#### Texte affiché
* * * *

Le procès du policier ayant causé la mort de Nahel Merzouk en juin 2023 à Nanterre a pris une tournure inattendue. La cour d'appel de Versailles a décidé que le fonctionnaire serait jugé pour violences ayant entraîné la mort sans intention de la donner, plutôt que pour homicide volontaire comme initialement prévu. Cette décision a provoqué un vif émoi chez les proches de la victime et à l'extérieur des tribunaux.
Dans un communiqué, la cour a expliqué que la décision des juges d'instruction sur l'intention homicide n'était pas fondée. Selon eux, il n'était pas prouvé que le policier, Florian M., avait eu, au moment des faits, l'intention de tuer. L'instance judiciaire a aussi évoqué des circonstances atténuantes, affirmant que le policier pouvait légitimement craindre pour sa sécurité et celle des autres lorsque le véhicule de Nahel a redémarré.
Au départ, Florian M. avait été renvoyé devant la cour d'assises pour homicide volontaire, mais il a lancé un appel pour contester cette procédure. Son avocat, Laurent-Franck Liénard, a déclaré que les juges n'avaient pas eu « le courage de prononcer le non-lieu » et a défendu son client en affirmant qu'il avait agi dans le cadre de ses responsabilités.

* * * *

#### Entrées de données enregistrées
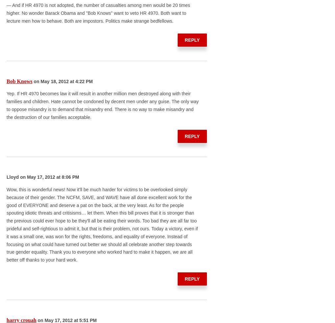  What do you see at coordinates (21, 319) in the screenshot?
I see `'harry crouah'` at bounding box center [21, 319].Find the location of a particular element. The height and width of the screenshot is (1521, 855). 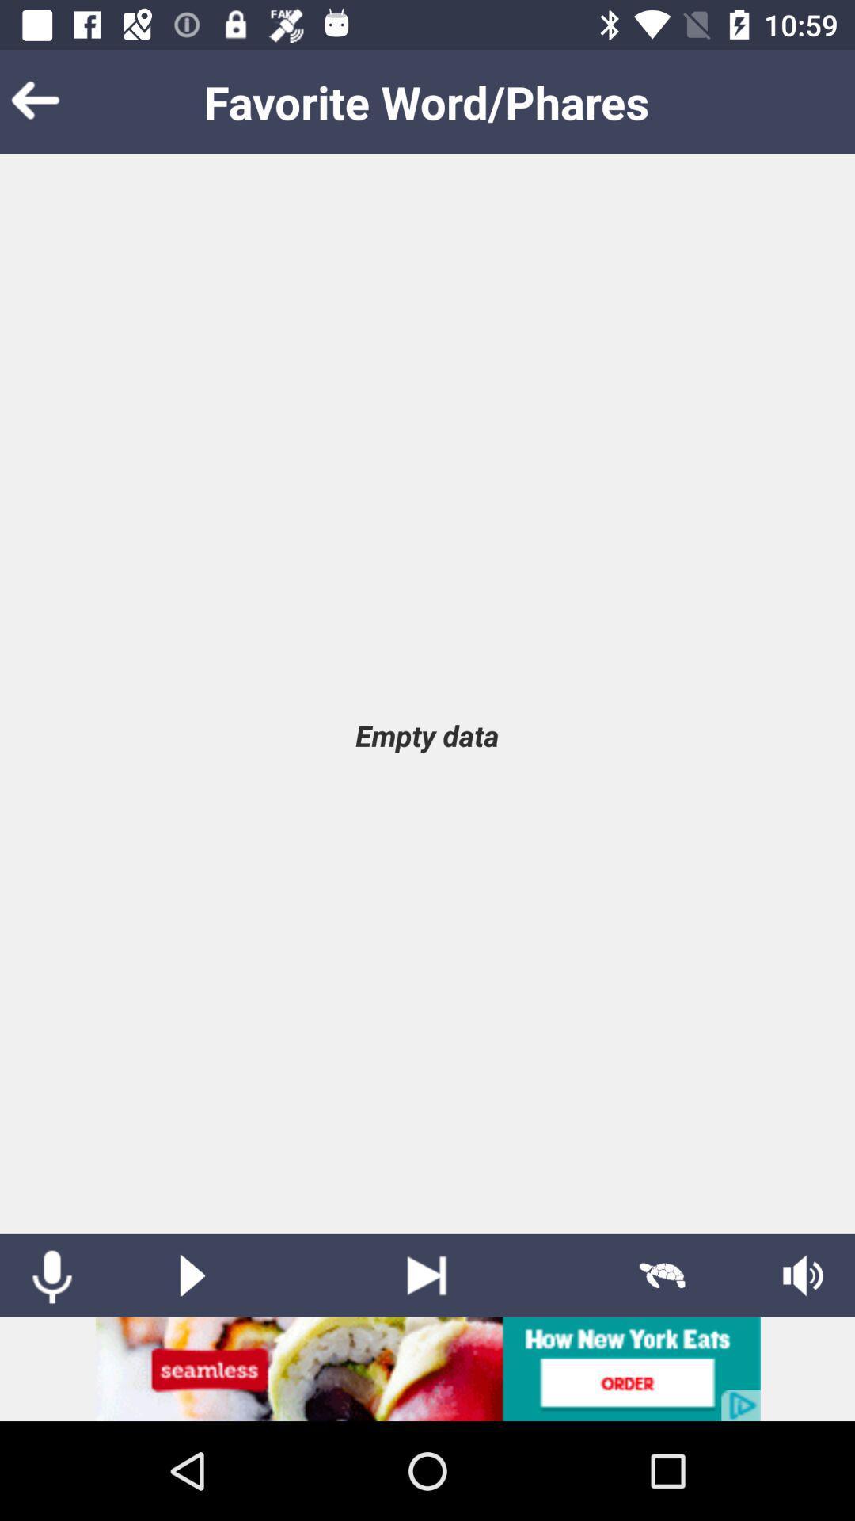

volume option is located at coordinates (803, 1275).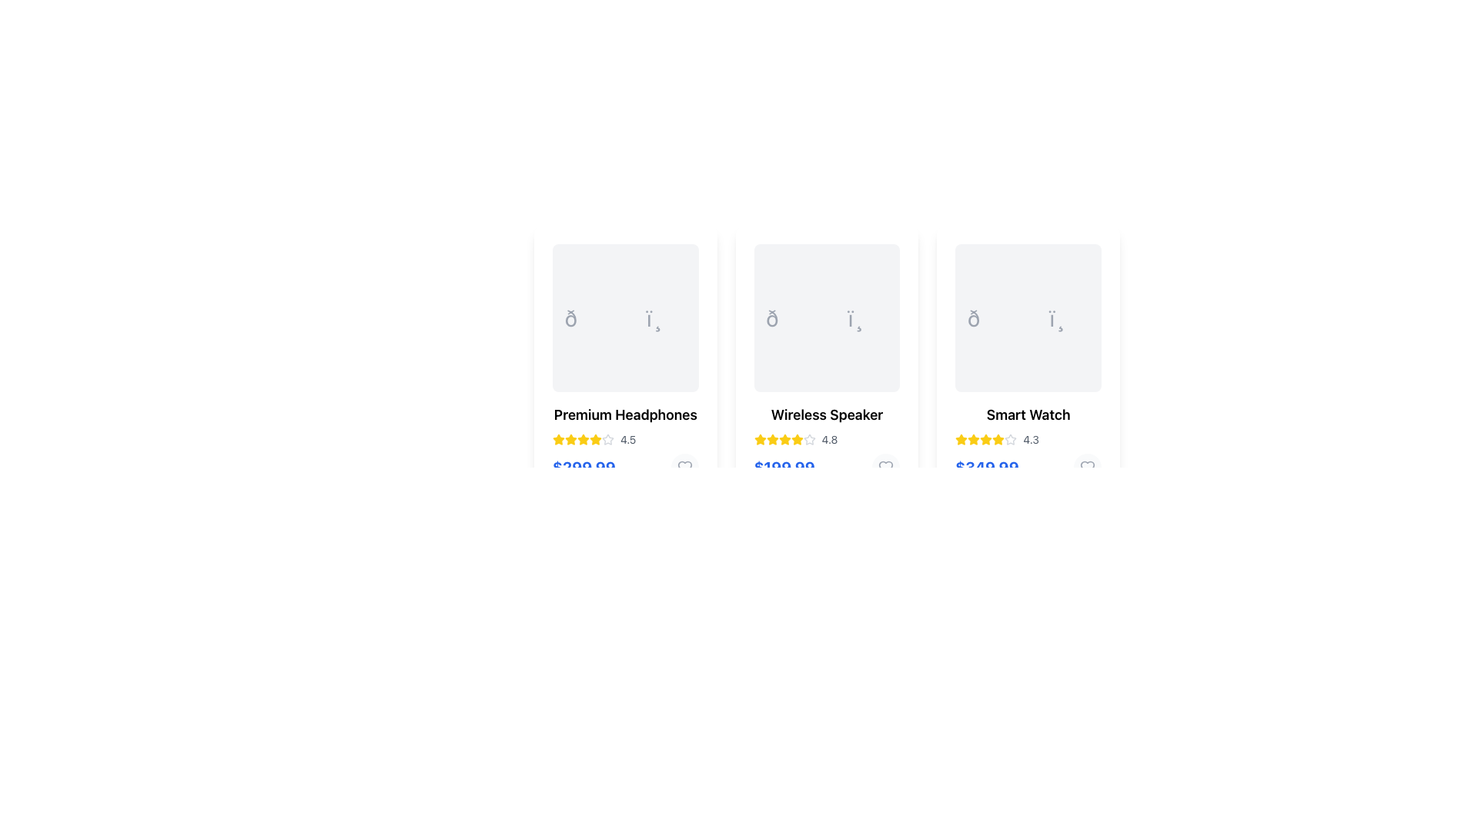 The height and width of the screenshot is (832, 1478). I want to click on the third yellow star icon in the rating sequence, which indicates the rating status for the product card, so click(986, 439).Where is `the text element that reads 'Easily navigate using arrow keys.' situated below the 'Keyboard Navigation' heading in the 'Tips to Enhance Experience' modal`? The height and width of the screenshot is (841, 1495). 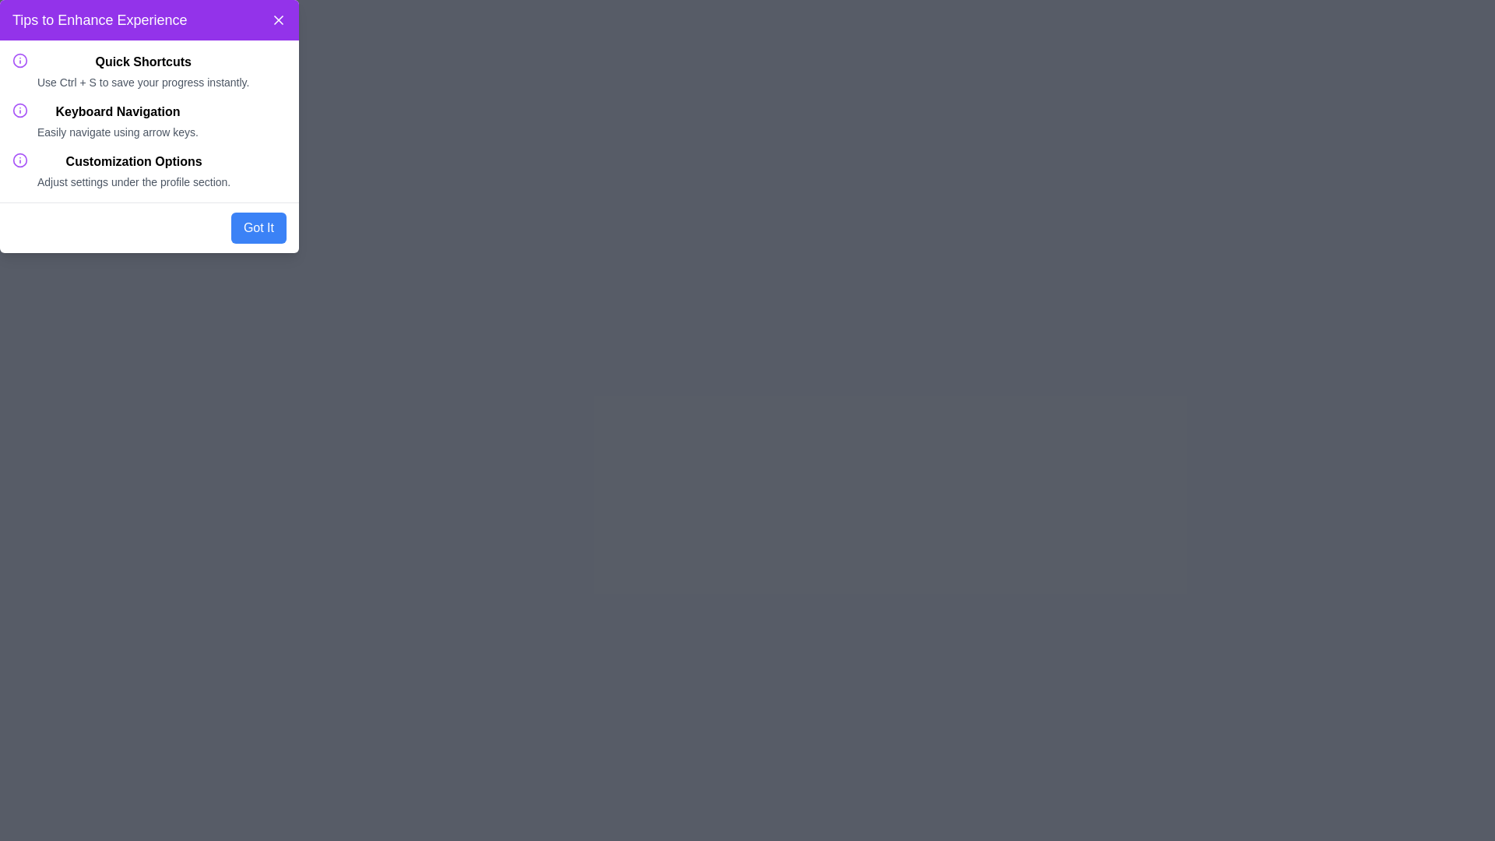 the text element that reads 'Easily navigate using arrow keys.' situated below the 'Keyboard Navigation' heading in the 'Tips to Enhance Experience' modal is located at coordinates (117, 131).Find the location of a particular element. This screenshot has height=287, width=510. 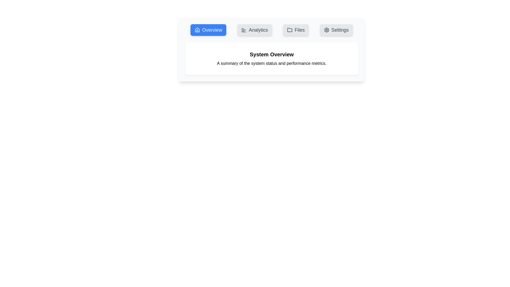

the folder SVG icon inside the 'Files' button is located at coordinates (289, 30).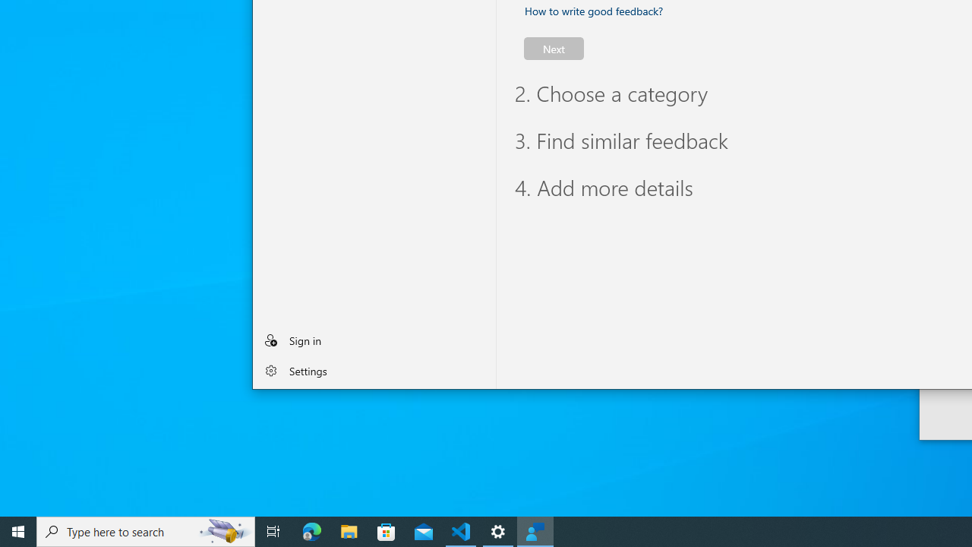  I want to click on 'File Explorer', so click(348, 530). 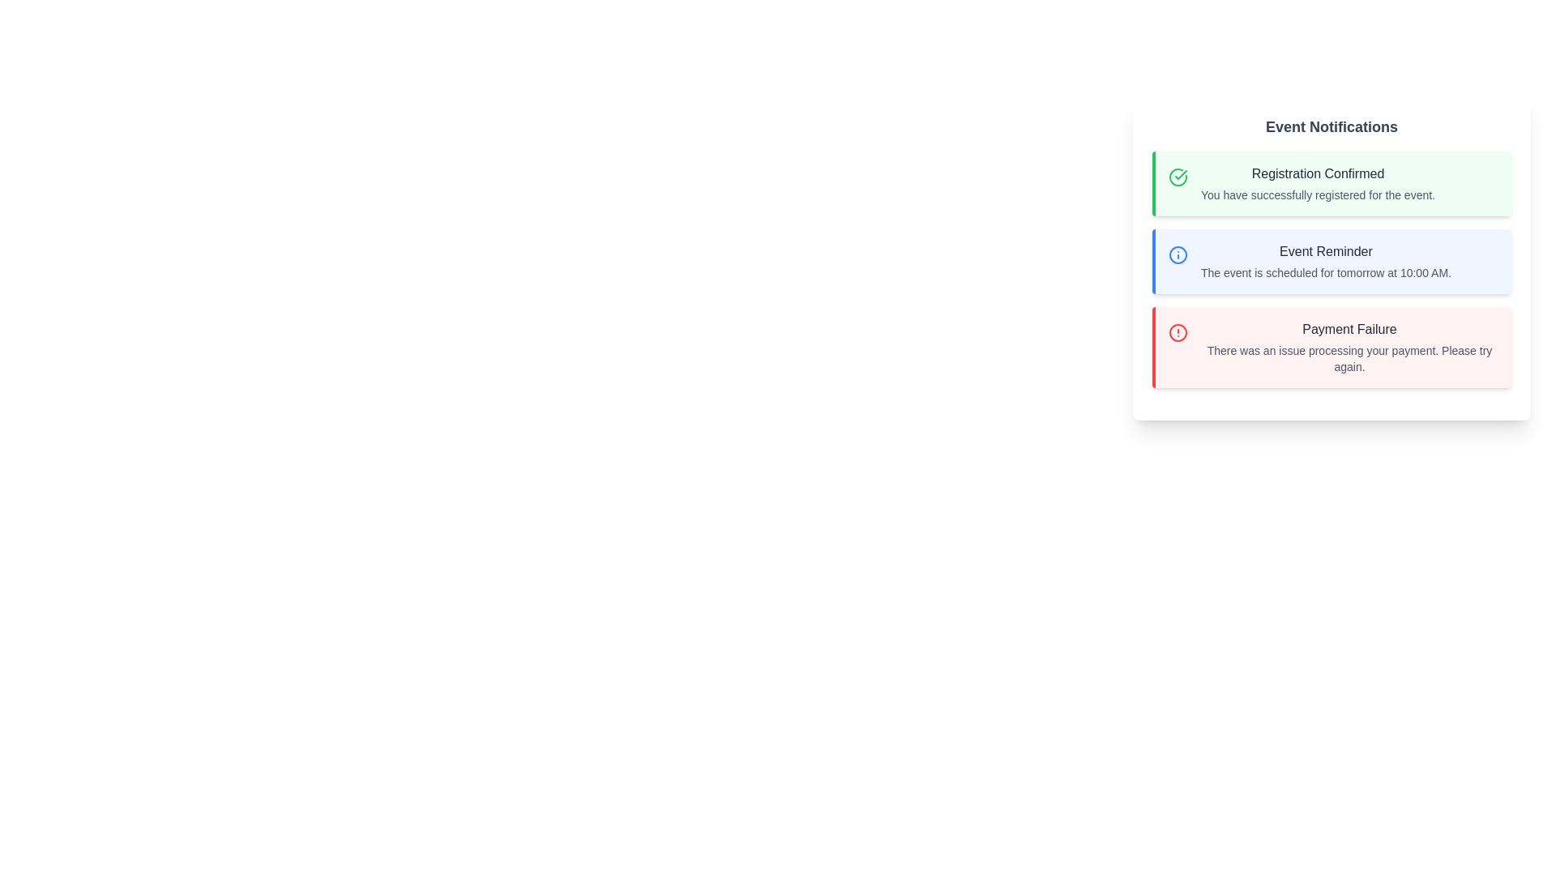 I want to click on the Informational card titled 'Event Reminder' with a white background and light blue border, containing details about an event scheduled for tomorrow at 10:00 AM, so click(x=1332, y=258).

* * * *

#### Énoncé A
Réécrivez plus brièvement le paragraphe du texte sur le procès du policier qui commence par « Dans un communiqué, la cour », en gardant ses faits principaux.
#### Énoncé B
D'après le texte sur le procès du policier, quelle cour a décidé que le fonctionnaire serait jugé pour violences ayant entraîné la mort sans intention de la donner ?
#### Énoncé C
Poursuivez le texte sur le procès du policier à partir de sa dernière phrase.

#### Réponse rédigée A
La cour juge infondée la décision des juges d'instruction sur l'intention homicide : il n'est pas prouvé que Florian M. voulait tuer au moment des faits. Elle retient aussi des circonstances atténuantes, car le policier pouvait légitimement craindre pour sa sécurité et celle des autres quand le véhicule de Nahel a redémarré.

#### Réponse rédigée B
La cour d'appel de Versailles.

#### Réponse rédigée C
En revanche, Me Frank Berton, représentant la mère de Nahel, a qualifié cette décision de "scandaleuse" et a annoncé un pourvoi en cassation, arguant que cette requalification protège les policiers en évitant un véritable procès devant un jury. Selon lui, il s'agit d'une décision qui va au-delà de la loi pour entrer dans un débat politique crucial sur la responsabilité des forces de l'ordre.
La tragédie de Nahel, immortalisée par des vidéos largement diffusées sur les médias sociaux, a suscité des manifestations à travers la France et a relancé la discussion sur l'usage de la force par les policiers, exacerbant les tensions entre les communautés et les forces de l'ordre.
Cette affaire met en lumière les complexités juridiques entourant les actions policières, un sujet qui reste au cœur des préoccupations sociétales, alors que la société française exige des réponses claires sur la justice et la sécurité.